Mandal, sefer rotası üzerinde hava kirliliği seviyesinin belirlenmesi için gemi üzerine kurulan sürekli ölçüm sistemleriyle, havada partikül madde ölçümleri gerçekleştirildiğini anlatarak, "Her yıl gerçekleştirilen bu ölçümler sayesinde, bölgedeki endüstriyel ve deniz taşımacılığı faaliyetlerinin hava kalitesi üzerindeki etkileri ortaya çıkarılacak. Sefer boyunca ölçülen UV radyasyon verileriyle de her iki kutup bölgesindeki değişimler karşılaştırılarak dönemsel olarak bu parametreyi etkileyen atmosferik faktörler araştırılacak. Ayrıca, fotovoltaik termal kollektör üzerinde yapılan ölçümler, kutup bölgelerinde yenilenebilir enerji kaynağı olarak güneş enerjisinin kullanım potansiyeli ve eşdeğer karbon emisyonu değerleri hakkında bilgi sağlayacak" sözlerini kullandı.
Seferde, bir ilk olarak "TÜBİTAK 2204-D Lise Öğrencileri İklim Değişikliği Araştırma Projeleri" arasından TEKNOFEST Türkiye finalinde birincilik alan proje kapsamında üretilen adsorban maddenin Arktik bölgede test edildiğini belirten Mandal, bölgede kutuplarla ilgili eğitim ve farkındalık faaliyetlerinin geliştirilmesi amacıyla materyallerin toplandığını aktardı.
3 farklı ülkeden araştırmacılar katıldı
Mandal, Sefere Brezilya, Çekya ve Norveç'ten araştırmacıların da katıldığına dikkati çekerek, şunları kaydetti:
"Yabancı araştırmacılar sefer boyunca Barents Denizi'nde soğuk koşullara adapte olmuş balıkların genetik çeşitliliği, küresel iklim değişikliğinin fitoplankton dağılımı ve çeşitliliğine etkisi, kutup bölgelerinde geçerli denizcilik mevzuatlarının uygulanması ve eksiklerinin tespit edilmesine yönelik çalışmalar gerçekleştirildi. Ayrıca, İtalya Kutup Araştırmaları Enstitüsü ile işbirliği kapsamında deniz suyu ve fitoplankton örnekleri alınarak Ny-Alesund'daki Dirigibile Arktik Araştırma İstasyonu'na teslim edildi.
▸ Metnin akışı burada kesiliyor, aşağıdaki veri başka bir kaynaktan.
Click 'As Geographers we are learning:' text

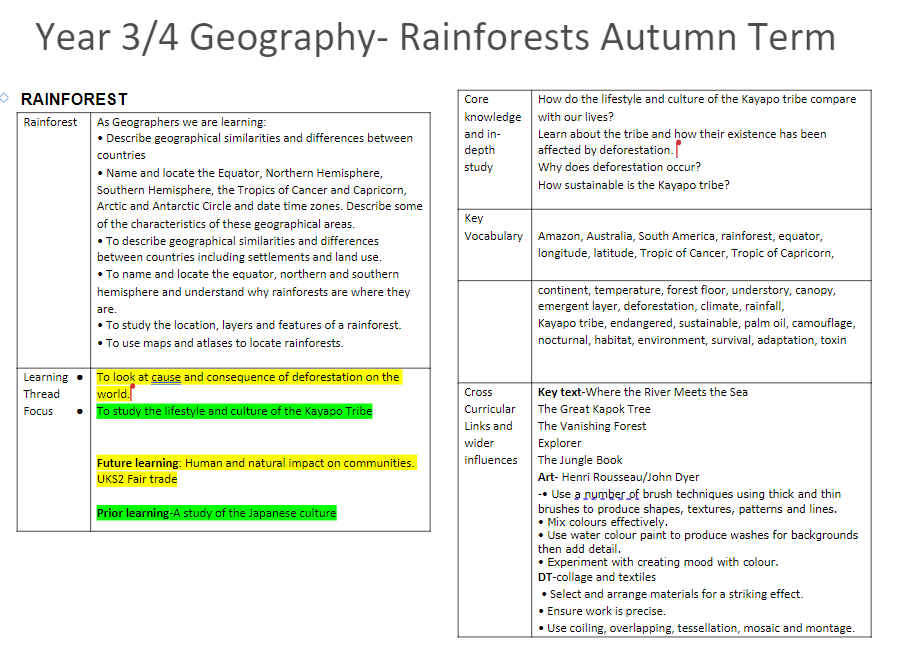[x=181, y=122]
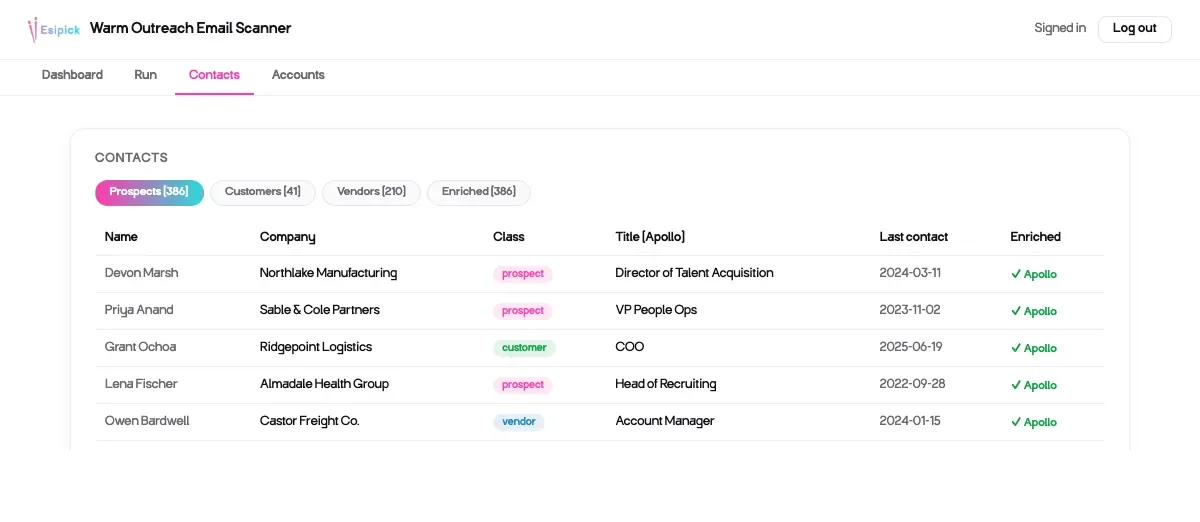This screenshot has width=1200, height=522.
Task: Click Apollo checkmark for Owen Bardwell
Action: tap(1033, 422)
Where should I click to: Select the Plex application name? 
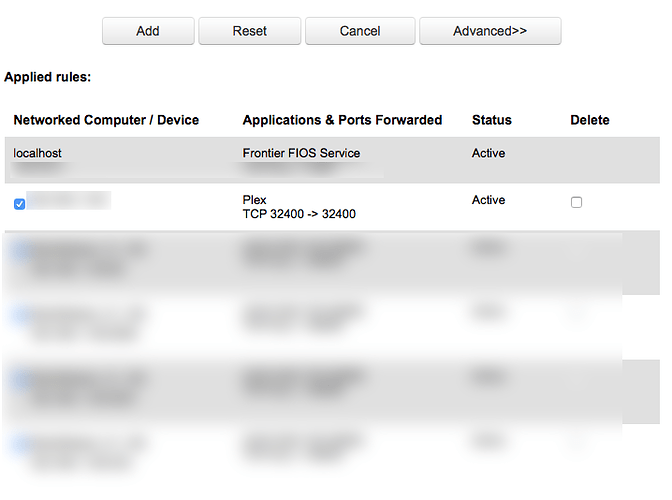pos(254,200)
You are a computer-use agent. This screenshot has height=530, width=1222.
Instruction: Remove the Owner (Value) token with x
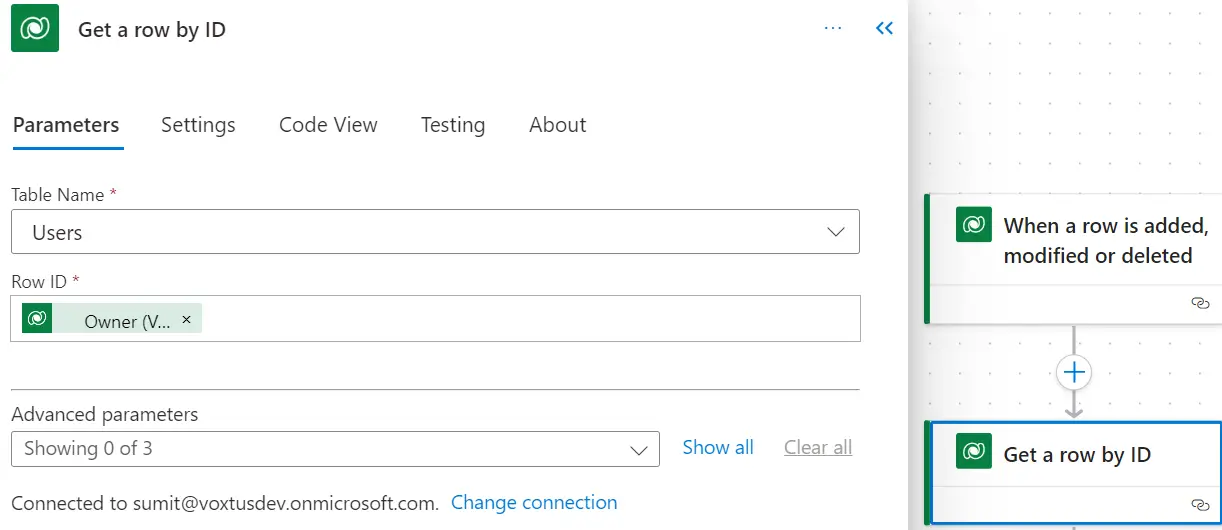186,319
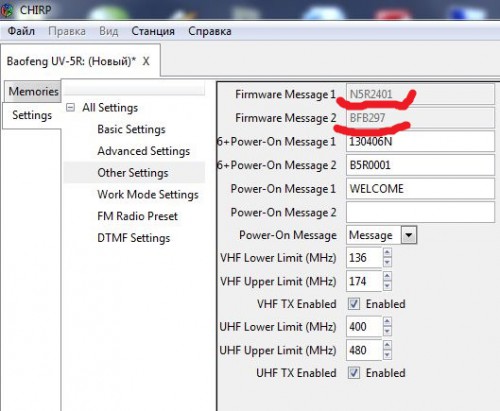Select Basic Settings in the tree
The height and width of the screenshot is (411, 500).
(131, 129)
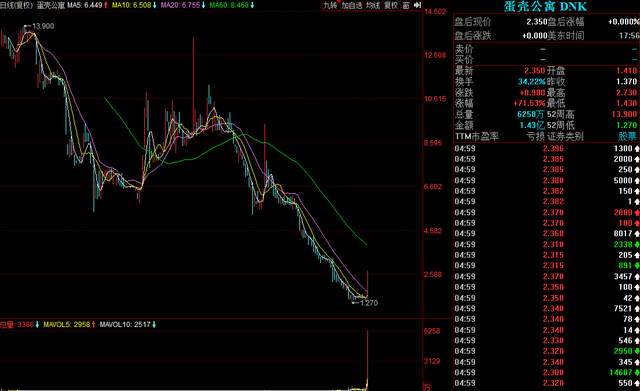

Bu işbirlikleri sefere uluslararası boyut kazandırdı ve ülkemizin bilim diplomasisi konusundaki çalışmalarına katkı sağladı. Svalbard (Spitsbergen) Antlaşması'na taraf olma süreci, bölgeye ilişkin bilimsel faaliyetlerin hız kazanarak devam ediyor olması, ülkemizin, Arktik Konsey'de gözlemci ülke statüsünü kazanması için sağlam temeller oluşturuyor."
TÜBİTAK Başkanı Mandal, sefere katılan araştırmacıların çalışmalarına dair ilk bulguların, 30 Kasım-1 Aralık'ta gerçekleştirilecek 7. Ulusal Kutup Bilimleri Sempozyumu'nda diğer bilim insanlarıyla paylaşılacağını söyledi.